I probably shouldn't do this," murmured the Helio Sequence's Brandon Summers before strumming a Bob Dylan tune at a songwriters' showcase some months ago. Against his better judgment, perhaps, Summers went ahead. The results were surprising and impressive. What Summers understood is that channeling Dylan's essence is a slippery slope—one left mostly to the yahoo-derelict-panhandlers on Venice Beach boardwalks, because doing Dylan properly is elusive, if not downright difficult. It's just that those burnouts, and the tourists who watch them, simply don't know any better.
Unabashedly mimicking Dylan's style within one's own work, meanwhile, is like asking to be kicked in the nuts. Then laughed at. Yet solo Swedish folksinger Kristian Matsson, under the moniker the Tallest Man on Earth has managed to make the theft strangely compelling. (After all, Dylan himself was a great thief).
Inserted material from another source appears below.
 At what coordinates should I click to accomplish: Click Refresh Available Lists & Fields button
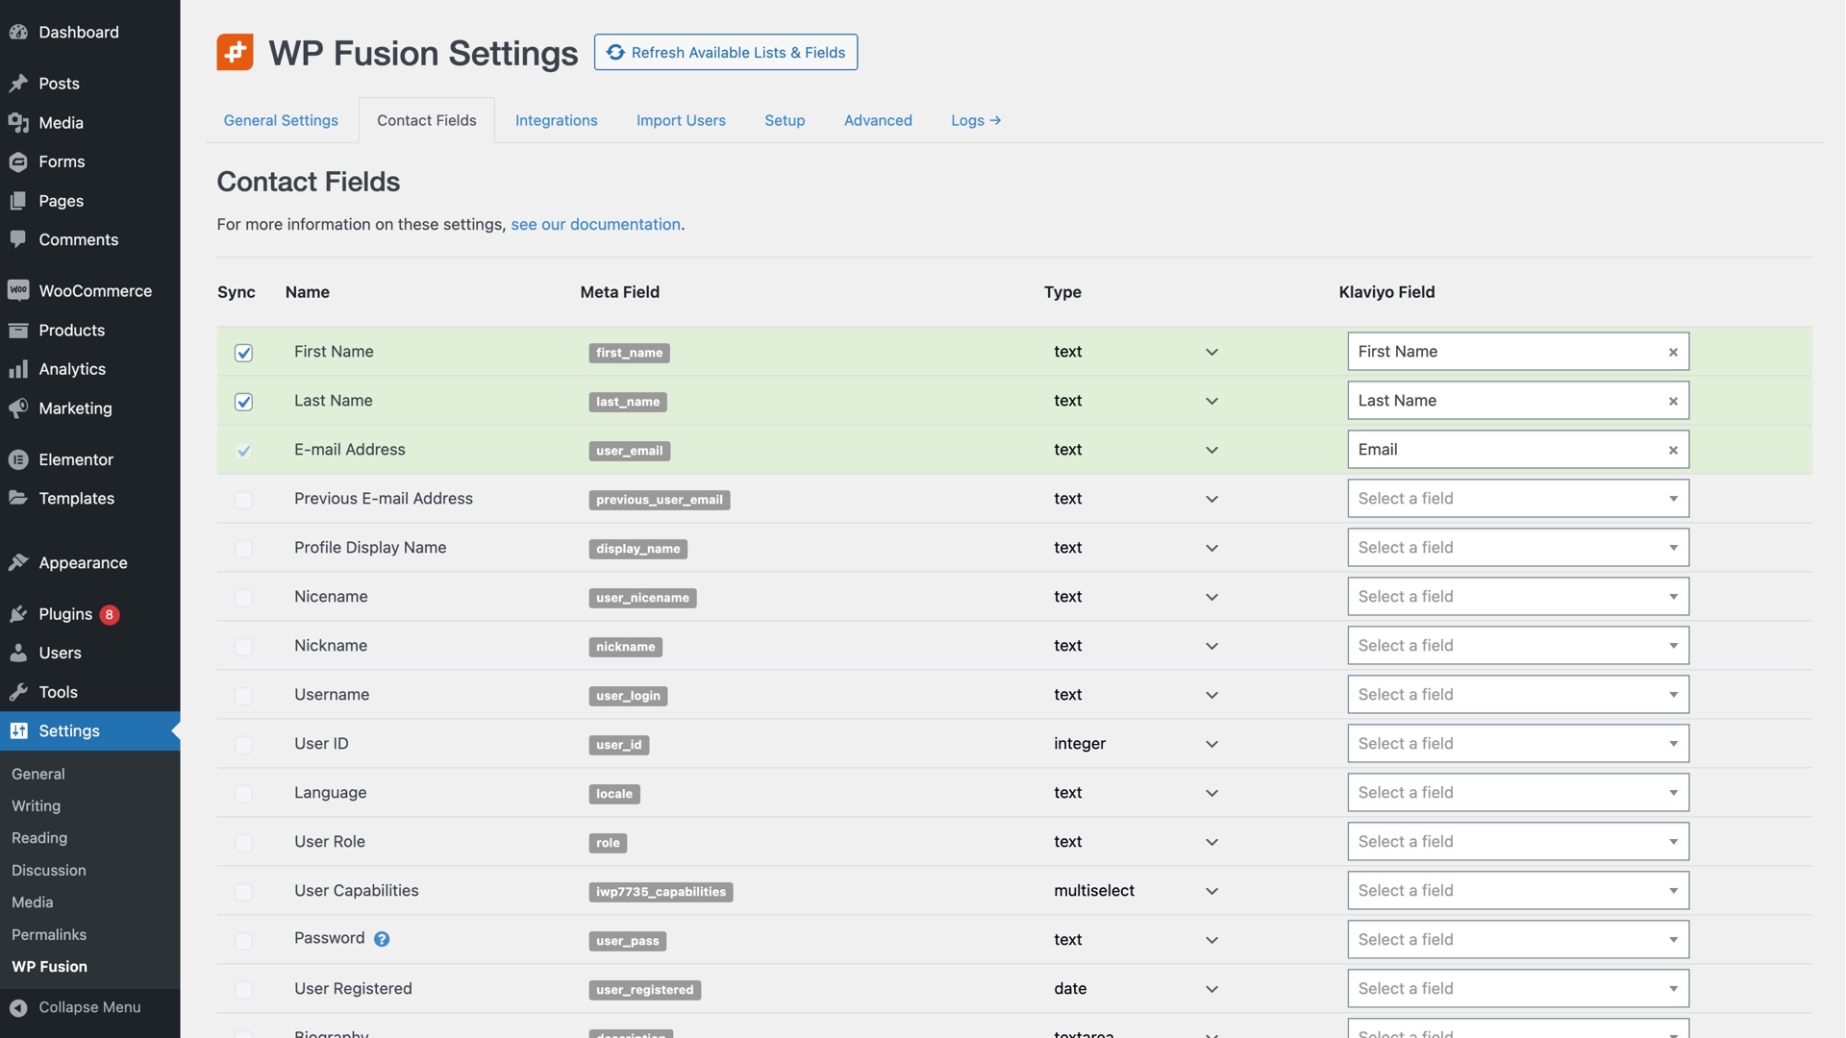point(726,52)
Shallow Grave, Matsson's first full-length released earlier this year on Gravitation Records, draws heavily from Dylan's early solo work. Matsson pushes his reedy vocals through the back of his throat, and cops the trademark nasal near-whine, coloring the vowels bright and bold.
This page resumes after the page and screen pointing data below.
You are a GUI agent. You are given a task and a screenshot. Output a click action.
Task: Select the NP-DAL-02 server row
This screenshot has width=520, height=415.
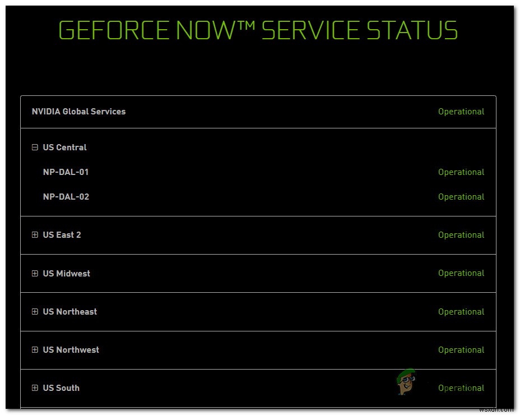click(x=66, y=197)
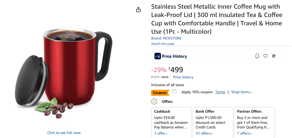Select the Partner Offers card

pos(254,120)
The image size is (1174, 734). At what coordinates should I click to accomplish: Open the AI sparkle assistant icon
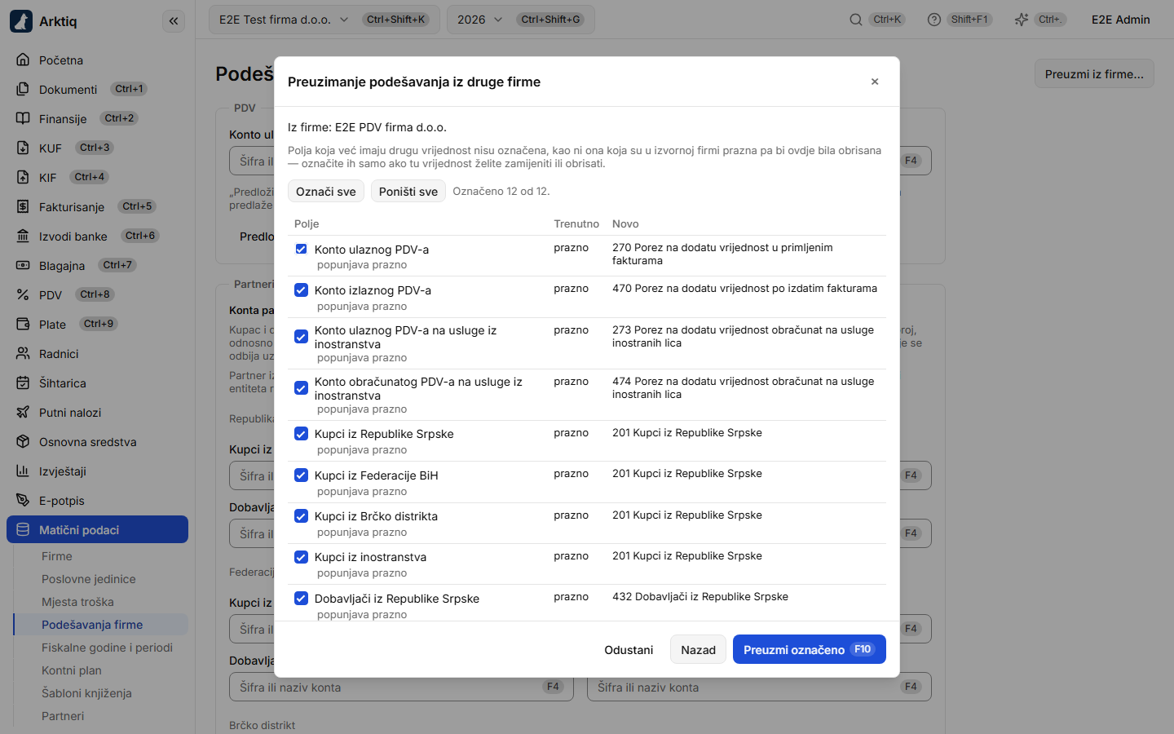tap(1022, 20)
Perhaps Matsson is able to tramp down these similar roads with relative freedom because he isn't American. Indeed, the American experience is central to Dylan's best work, and there is a good chance no one will ever top his insight, timing, and commentary. Luckily, the bony European doesn't have to try.
And while Matsson employs the same styles—twisting phrases, rhythms, and melody with dense, picturesque imagery that, at times, defies any clear interpretation—his subjects are more introspective and murky, perhaps more fitting for this passive- aggressive generation. In the stirring, brilliant, and catchy "The Gardner," Matsson confesses a vicious defense of perceived inadequacies. Those who would dare share the lies he has told, or that "there ain't no cowboy in my hair," end up "beneath the lilies." He then sings: "So now we're dancing in the garden/and what a garden I have made/and now the death will grow my jasmine/I find it soothing, I'm afraid."
Perhaps the song idea—or the whole Dylan worship—sounds ridiculous, but I assure you it is not. Matsson is earnest and ripe with talent, and you probably haven't heard the last from him. And if at times it feels like you're listening to some recently uncovered tracks from the vaults of young Dylan, well, there ain't nothing wrong with that.